Reflection #3

In reflection one and two, I first pondered the idea of language and then discovered an alternate aspect of it through an Indigenous perspective that I had never considered before. Now that I feel as though I have an understanding of what it means and how it presents its self in the word. This month and was able to make personable connections to it this month.

After completing my tasks for this course throughout November there is one aspect that stood out to me. ASL children and the importance of understanding the deaf community as an educator. I was able to reflect on my knowledge through life experiences which helped me gain greater insight for deaf culture. First I would like to show you the video that provoke my eagerness to learn more in hopes to broaden my skill set to become an inclusive teacher.

This video is about a deaf woman and her life growing up.

The aspect I feel is worthy of elaboration is when the boy she liked said to her “Why do you lisp?” and her response really touched me. She spoke to how she was heartbroken and it made me curious as to why he would say such a thing to someone with a hearing impairment.

The best way I can explain my desire to educate young children on the use of proper language towards communities such as ASL is because of something I personally experienced as an educational assistant. Although my experience does not directly correlate with being deaf it is about being blind which often comes with similar disadvantages in public settings. At the beginning of the year I was working with a grade 8 boy who was not deaf but was visually impaired. I made lots of mistakes because I was put in a situation that I had never been educated about. I think back to the first time I worked with him now and I am proud at how far I have come, I felt blessed to be open about my situation and allow him to teach me which is exactly what inspires me.

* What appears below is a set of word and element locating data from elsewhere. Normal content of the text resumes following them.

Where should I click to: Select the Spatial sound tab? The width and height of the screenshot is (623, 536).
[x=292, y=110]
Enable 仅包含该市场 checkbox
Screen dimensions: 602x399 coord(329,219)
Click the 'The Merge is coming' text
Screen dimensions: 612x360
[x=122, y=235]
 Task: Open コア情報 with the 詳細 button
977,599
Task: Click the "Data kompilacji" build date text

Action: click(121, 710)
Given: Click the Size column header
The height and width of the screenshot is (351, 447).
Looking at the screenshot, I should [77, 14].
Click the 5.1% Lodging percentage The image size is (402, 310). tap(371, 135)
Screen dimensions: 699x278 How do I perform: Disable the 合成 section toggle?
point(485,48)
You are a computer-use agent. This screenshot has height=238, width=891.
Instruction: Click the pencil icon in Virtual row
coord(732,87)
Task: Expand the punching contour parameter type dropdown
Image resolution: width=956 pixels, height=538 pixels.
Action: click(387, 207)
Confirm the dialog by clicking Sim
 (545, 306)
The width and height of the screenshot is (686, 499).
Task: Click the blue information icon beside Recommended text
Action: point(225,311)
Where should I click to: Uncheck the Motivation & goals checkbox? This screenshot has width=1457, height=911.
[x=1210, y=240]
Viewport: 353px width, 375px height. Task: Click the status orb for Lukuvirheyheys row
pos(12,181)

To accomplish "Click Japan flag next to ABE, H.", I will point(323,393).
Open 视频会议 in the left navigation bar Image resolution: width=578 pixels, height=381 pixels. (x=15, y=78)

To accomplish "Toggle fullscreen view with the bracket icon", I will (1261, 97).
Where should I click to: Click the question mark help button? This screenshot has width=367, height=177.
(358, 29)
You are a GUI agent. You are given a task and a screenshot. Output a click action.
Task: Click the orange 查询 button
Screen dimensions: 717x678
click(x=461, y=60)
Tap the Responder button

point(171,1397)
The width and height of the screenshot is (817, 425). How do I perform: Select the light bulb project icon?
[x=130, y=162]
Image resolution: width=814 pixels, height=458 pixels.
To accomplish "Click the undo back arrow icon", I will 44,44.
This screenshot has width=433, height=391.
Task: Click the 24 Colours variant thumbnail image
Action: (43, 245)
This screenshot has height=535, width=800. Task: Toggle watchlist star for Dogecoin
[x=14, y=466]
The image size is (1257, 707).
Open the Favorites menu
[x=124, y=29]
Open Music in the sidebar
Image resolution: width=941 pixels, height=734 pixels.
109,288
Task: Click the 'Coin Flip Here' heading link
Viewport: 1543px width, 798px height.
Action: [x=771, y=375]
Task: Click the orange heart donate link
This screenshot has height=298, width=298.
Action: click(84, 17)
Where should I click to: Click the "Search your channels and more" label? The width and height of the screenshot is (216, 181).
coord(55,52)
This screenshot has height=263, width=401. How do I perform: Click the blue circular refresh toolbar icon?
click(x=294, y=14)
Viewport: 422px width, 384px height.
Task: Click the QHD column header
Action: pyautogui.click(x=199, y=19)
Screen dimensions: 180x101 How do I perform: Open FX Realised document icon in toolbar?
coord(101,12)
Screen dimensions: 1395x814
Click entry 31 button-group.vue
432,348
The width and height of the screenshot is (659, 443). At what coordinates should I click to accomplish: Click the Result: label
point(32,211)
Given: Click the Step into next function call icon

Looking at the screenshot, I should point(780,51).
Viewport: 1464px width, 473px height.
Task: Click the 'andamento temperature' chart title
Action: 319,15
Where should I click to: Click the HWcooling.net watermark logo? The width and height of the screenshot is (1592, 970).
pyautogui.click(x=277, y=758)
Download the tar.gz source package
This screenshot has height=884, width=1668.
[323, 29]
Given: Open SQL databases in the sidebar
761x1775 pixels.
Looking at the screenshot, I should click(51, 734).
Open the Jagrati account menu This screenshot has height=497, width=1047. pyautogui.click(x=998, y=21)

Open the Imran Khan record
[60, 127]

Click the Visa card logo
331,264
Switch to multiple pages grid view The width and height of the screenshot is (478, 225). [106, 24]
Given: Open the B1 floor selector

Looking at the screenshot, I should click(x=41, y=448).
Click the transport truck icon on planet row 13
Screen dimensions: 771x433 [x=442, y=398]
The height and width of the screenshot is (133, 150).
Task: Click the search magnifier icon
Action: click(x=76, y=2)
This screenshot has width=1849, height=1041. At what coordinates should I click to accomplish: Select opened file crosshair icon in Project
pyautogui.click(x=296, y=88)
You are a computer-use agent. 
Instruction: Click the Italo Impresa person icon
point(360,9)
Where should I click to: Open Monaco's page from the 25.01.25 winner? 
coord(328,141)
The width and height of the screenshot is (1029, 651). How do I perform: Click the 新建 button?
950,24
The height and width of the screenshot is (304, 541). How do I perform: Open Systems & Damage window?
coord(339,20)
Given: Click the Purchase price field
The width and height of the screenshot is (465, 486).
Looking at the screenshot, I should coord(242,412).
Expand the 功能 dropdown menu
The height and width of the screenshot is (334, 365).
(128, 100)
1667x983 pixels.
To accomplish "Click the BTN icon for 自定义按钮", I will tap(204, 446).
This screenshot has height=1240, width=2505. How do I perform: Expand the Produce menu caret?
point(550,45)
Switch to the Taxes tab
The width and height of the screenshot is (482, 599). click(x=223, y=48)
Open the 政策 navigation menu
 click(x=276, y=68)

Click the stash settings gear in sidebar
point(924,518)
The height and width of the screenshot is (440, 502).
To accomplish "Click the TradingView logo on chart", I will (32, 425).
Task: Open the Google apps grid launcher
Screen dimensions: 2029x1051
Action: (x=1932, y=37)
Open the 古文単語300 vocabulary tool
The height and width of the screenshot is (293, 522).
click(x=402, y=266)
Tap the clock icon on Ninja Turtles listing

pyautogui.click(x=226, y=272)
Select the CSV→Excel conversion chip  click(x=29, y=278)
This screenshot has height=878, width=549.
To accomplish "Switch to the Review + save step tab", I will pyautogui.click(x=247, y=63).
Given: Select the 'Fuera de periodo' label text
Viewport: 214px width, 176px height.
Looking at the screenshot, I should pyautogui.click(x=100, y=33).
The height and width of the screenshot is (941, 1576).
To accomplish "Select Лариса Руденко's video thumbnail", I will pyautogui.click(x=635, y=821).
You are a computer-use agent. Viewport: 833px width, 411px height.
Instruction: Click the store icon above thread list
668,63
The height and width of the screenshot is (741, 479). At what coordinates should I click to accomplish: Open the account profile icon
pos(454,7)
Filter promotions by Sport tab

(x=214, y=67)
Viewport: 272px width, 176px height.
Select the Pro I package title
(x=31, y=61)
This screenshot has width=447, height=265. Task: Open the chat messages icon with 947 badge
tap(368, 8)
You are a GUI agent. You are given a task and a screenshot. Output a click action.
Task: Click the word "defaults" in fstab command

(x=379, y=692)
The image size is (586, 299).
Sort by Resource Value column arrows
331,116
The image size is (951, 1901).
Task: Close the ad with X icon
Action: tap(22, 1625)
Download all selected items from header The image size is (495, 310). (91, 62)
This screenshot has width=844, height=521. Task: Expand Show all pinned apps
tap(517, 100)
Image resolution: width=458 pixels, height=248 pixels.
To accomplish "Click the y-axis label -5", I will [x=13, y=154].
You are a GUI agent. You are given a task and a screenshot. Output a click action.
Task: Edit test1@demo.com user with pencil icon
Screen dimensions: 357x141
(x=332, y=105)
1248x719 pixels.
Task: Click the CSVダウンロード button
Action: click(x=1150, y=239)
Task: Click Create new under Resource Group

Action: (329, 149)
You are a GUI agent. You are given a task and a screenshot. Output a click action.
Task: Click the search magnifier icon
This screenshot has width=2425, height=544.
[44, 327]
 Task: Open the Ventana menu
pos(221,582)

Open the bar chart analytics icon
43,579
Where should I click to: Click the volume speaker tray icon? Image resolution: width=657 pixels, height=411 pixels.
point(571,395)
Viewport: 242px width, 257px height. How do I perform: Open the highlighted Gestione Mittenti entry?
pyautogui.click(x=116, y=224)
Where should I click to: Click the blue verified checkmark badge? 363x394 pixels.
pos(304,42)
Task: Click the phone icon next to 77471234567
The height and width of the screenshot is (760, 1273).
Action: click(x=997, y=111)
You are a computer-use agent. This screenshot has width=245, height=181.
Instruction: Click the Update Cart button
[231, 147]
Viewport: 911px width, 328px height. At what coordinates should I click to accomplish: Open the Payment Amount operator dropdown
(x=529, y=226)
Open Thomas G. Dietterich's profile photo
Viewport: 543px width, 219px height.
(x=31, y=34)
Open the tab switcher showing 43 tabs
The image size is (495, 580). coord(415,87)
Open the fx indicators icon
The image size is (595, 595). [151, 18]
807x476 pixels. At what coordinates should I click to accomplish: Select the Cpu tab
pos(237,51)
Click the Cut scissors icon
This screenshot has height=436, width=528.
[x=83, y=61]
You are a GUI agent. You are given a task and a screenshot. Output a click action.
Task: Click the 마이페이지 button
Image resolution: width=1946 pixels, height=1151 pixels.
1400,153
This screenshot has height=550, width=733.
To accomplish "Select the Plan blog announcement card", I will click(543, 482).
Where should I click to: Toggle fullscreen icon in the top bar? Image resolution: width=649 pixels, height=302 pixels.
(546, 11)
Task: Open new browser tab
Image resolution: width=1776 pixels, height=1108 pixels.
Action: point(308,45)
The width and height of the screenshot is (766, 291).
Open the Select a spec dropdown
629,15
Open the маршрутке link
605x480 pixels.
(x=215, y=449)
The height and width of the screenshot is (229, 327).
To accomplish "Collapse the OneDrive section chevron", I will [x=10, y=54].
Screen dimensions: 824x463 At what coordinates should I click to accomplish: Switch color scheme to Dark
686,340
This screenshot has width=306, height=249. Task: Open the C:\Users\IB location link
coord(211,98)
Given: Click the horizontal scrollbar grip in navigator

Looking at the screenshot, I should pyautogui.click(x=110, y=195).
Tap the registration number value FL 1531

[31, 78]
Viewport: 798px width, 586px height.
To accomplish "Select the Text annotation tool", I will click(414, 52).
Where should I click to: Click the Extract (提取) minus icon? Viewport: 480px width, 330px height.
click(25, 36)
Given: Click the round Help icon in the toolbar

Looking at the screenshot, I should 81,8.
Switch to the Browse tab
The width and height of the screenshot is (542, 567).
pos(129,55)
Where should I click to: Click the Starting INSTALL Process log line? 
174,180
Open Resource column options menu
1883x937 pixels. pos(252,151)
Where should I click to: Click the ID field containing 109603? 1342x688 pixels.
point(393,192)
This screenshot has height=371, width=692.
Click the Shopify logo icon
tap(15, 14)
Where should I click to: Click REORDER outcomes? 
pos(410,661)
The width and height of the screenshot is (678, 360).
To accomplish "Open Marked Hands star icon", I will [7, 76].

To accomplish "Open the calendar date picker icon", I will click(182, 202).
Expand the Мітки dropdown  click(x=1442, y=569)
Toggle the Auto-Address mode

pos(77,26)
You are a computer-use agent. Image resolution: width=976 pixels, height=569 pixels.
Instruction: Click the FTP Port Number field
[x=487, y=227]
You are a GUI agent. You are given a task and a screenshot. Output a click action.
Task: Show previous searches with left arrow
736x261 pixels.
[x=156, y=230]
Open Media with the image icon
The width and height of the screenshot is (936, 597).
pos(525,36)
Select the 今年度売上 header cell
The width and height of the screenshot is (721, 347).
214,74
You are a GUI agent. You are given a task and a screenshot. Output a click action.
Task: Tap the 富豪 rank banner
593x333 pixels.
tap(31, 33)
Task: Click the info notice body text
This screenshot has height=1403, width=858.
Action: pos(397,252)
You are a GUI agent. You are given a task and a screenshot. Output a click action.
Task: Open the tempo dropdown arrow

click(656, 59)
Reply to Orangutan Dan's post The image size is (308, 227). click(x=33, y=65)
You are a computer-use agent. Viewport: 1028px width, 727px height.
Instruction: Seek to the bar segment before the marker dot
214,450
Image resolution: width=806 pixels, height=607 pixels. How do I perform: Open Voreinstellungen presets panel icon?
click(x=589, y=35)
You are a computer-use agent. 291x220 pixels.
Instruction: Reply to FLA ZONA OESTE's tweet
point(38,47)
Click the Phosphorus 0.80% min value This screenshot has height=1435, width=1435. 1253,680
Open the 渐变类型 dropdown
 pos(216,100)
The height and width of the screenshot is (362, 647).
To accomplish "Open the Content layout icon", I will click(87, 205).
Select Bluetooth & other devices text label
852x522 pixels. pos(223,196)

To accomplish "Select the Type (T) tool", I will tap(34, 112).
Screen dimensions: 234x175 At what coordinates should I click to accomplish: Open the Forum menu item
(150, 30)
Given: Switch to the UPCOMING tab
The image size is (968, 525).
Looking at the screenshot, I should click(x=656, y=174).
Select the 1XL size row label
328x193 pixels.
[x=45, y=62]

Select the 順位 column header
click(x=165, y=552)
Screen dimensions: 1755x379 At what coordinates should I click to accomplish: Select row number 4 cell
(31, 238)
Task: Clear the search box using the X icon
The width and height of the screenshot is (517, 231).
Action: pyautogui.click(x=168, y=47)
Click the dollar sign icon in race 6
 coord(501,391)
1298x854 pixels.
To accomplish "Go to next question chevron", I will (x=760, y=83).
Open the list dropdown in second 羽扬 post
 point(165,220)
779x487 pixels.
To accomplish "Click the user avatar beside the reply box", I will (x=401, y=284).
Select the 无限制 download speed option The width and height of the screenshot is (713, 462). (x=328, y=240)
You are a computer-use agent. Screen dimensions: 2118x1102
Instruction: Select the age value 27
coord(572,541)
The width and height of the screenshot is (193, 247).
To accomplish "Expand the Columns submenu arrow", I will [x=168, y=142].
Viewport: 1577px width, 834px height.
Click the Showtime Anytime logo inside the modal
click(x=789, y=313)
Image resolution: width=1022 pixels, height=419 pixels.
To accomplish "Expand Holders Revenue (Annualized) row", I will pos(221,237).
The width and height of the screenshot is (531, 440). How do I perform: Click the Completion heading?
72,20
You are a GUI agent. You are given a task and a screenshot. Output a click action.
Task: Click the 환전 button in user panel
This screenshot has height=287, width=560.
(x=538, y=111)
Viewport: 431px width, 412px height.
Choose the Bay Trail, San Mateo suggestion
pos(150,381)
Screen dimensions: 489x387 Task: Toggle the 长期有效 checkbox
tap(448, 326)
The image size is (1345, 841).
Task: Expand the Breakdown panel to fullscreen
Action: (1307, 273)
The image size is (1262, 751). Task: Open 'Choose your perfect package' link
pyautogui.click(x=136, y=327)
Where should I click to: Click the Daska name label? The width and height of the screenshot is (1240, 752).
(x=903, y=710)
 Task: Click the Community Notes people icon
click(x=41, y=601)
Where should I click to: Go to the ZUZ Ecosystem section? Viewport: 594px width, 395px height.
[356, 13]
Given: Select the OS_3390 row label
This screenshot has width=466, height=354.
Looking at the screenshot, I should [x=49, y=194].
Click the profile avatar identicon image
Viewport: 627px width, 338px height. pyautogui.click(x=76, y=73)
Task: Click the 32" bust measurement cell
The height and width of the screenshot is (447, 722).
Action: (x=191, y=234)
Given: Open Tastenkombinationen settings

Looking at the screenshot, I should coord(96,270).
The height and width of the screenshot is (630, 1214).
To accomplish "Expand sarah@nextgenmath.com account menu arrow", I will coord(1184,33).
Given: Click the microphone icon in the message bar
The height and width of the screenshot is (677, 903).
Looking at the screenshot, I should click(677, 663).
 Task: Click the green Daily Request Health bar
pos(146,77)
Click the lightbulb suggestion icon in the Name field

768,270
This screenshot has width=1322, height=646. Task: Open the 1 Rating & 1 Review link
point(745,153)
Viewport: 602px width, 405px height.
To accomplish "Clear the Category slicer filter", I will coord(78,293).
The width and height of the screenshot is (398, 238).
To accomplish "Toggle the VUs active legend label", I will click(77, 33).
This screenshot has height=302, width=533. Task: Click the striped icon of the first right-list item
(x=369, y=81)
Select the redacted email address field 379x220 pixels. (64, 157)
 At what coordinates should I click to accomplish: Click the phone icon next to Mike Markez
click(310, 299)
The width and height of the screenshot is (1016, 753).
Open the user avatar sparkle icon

As a 19 year old education student I was upset that topic’s such visual and hearing impairments had never taught to me.

This board is similar to the one I spoke about using at the park.

This takes me to the next video I would like to share about, called “Why ASL”. If I am being honest in the first minute of the video I kept trying to turn up the volume wondering why I couldn’t hear anything and then I realized… I was uncomfortable with the silence of sign language because it was not something I have ever experienced before. Growing up the only time I ever saw it was on the sign at the park where me and my friends would try to spell our names out for fun but, I never thought much deeper into it than that. It was not till this video where I realized that sign is more than just hand signals it is a whole another language.

If I was in a cartoon a light bulb would have appeared over my head when the person in the video shared about the importance of sign in a deaf adolescent from a young age. This is because it forced me to erase all the previous thoughts I had about sign language, I realized that it is not something you teach when you are someone is grown and developed like how they help teach brail in school, it is something you teach at the same age you would teach english to a child. Just because it is a non-verbal way of communication does not mean it is different from learning any other language.

I have made it my goal to create an inclusive classroom that makes everyone feel welcomed and safe. Now, as part of that journey I plan to learn sign language. I want to be able to implement it in my classroom daily, by having a word of the week that by the end of the year would hopefully be a sentence of the week. The only difference from what I see in other classrooms through my job is that instead of verbalizing the words I will have my students practice sign language along side me.